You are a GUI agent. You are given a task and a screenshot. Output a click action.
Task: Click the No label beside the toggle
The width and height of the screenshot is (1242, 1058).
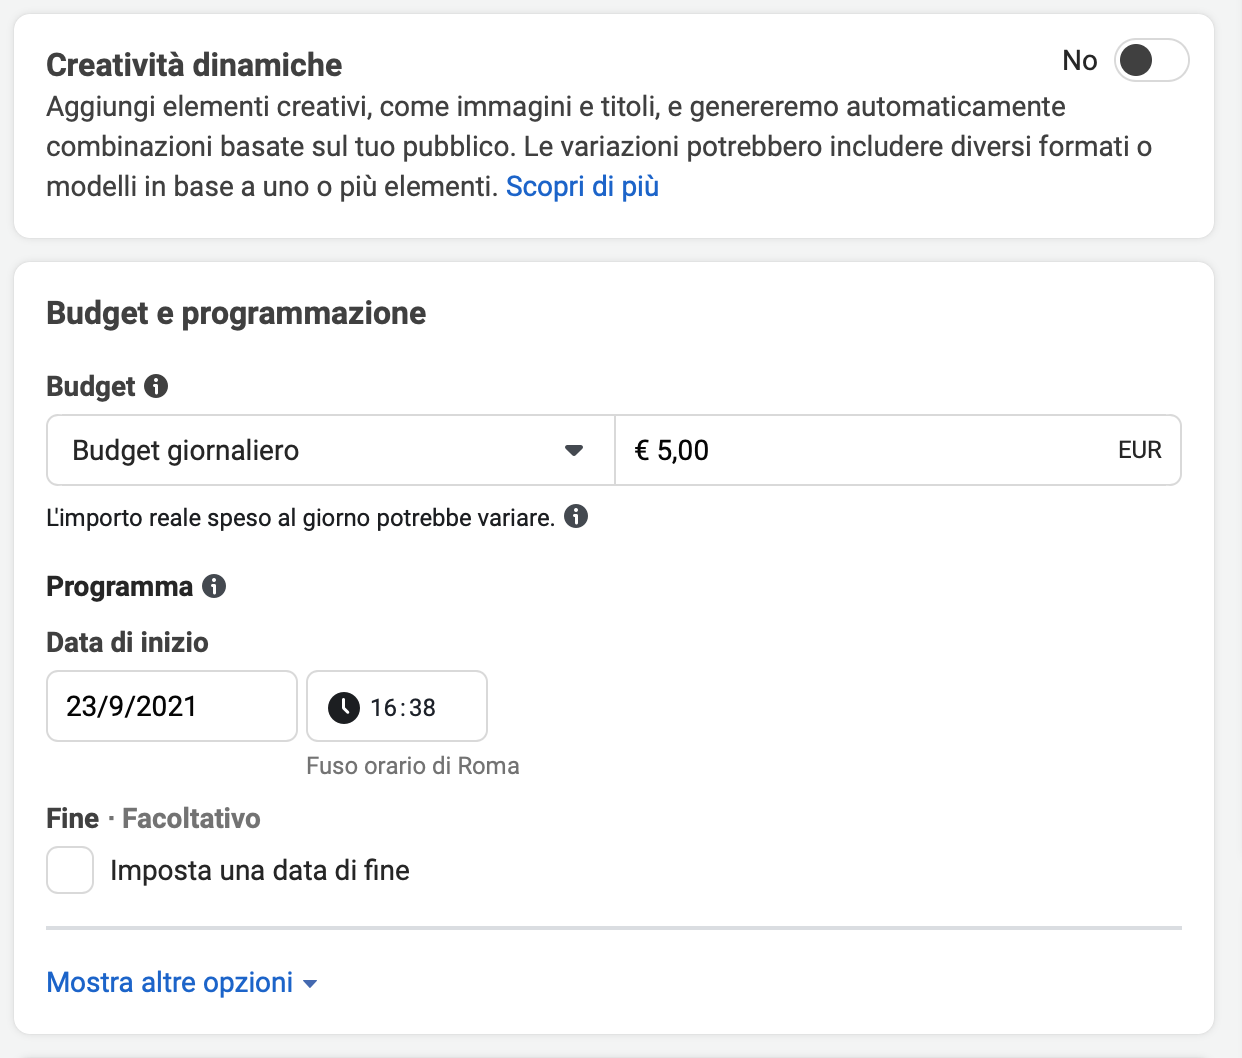pos(1080,61)
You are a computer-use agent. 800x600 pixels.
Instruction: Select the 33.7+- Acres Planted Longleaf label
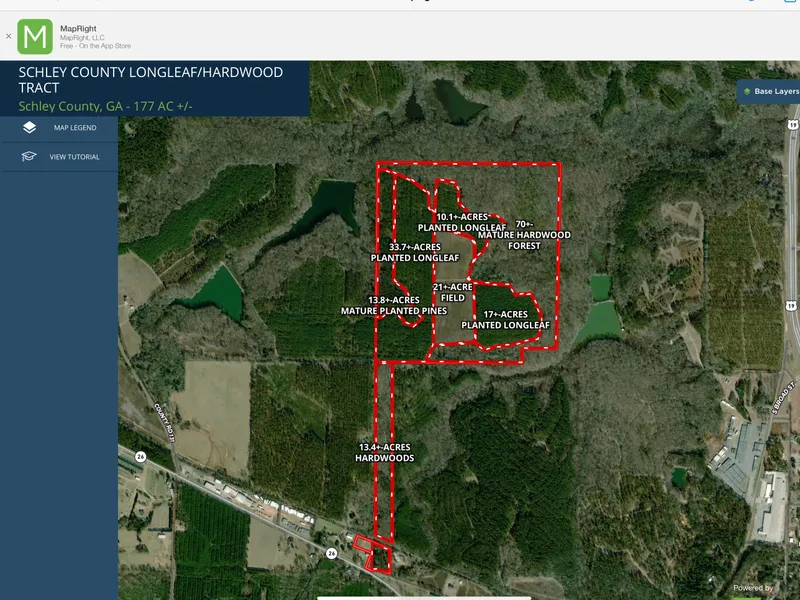point(415,252)
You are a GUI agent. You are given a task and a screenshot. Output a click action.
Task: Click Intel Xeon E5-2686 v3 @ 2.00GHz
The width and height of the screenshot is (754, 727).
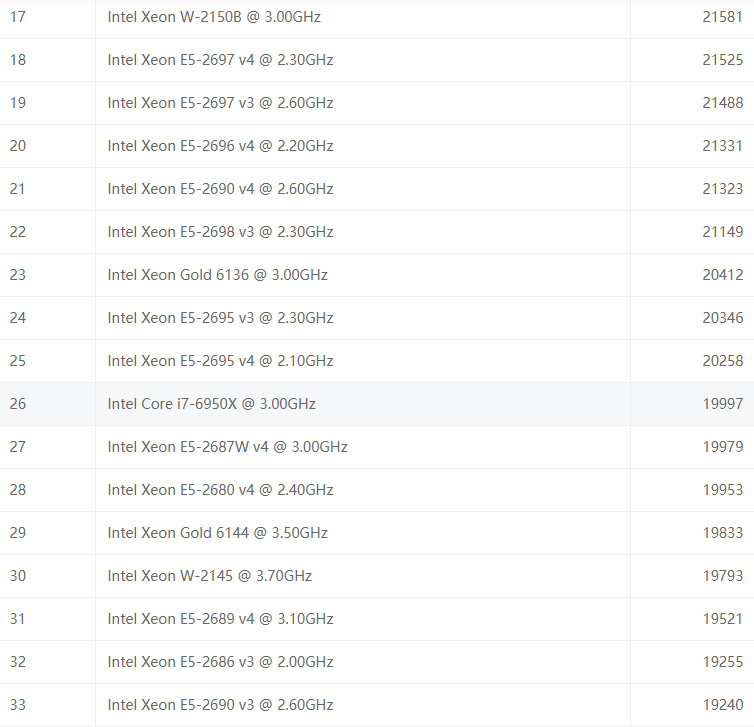coord(220,662)
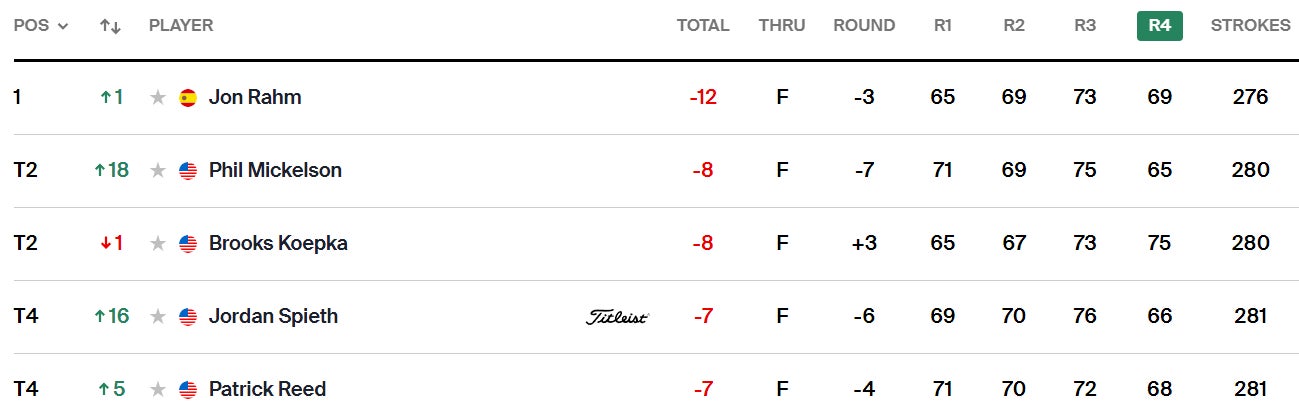Mark Jordan Spieth as favorite star

[157, 317]
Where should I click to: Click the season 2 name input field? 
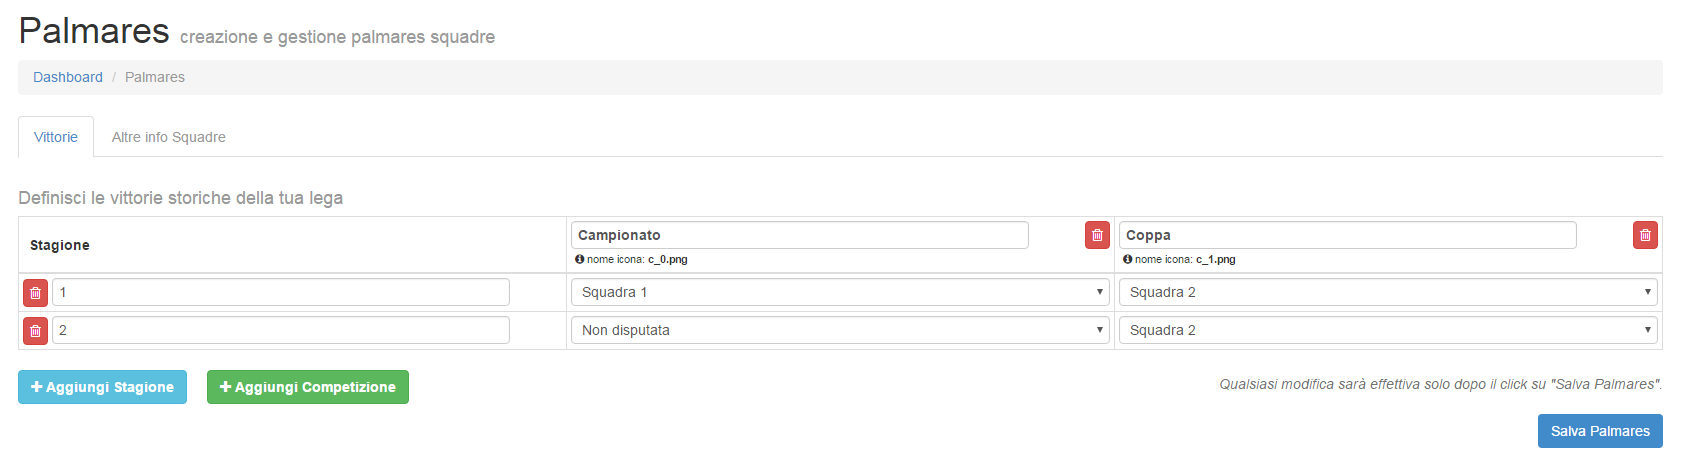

---

**Work request**
If an entry holds a picture, skip the picture and print the rest of the data exactly.

**Solution to the problem**
You are a GUI agent. You are given a task and a screenshot. Output a click action.
Task: Click the No label beside the toggle
The width and height of the screenshot is (1242, 1058).
pos(1080,61)
You are a computer-use agent. 800x600 pixels.
Instruction: Select the 33.7+- Acres Planted Longleaf label
point(415,252)
You are a GUI agent. You are given a task and a screenshot. Output a click action.
Task: Click Intel Xeon E5-2686 v3 @ 2.00GHz
The width and height of the screenshot is (754, 727).
coord(220,662)
Mark Jordan Spieth as favorite star

[157, 317]
Where should I click to: Click the season 2 name input field? 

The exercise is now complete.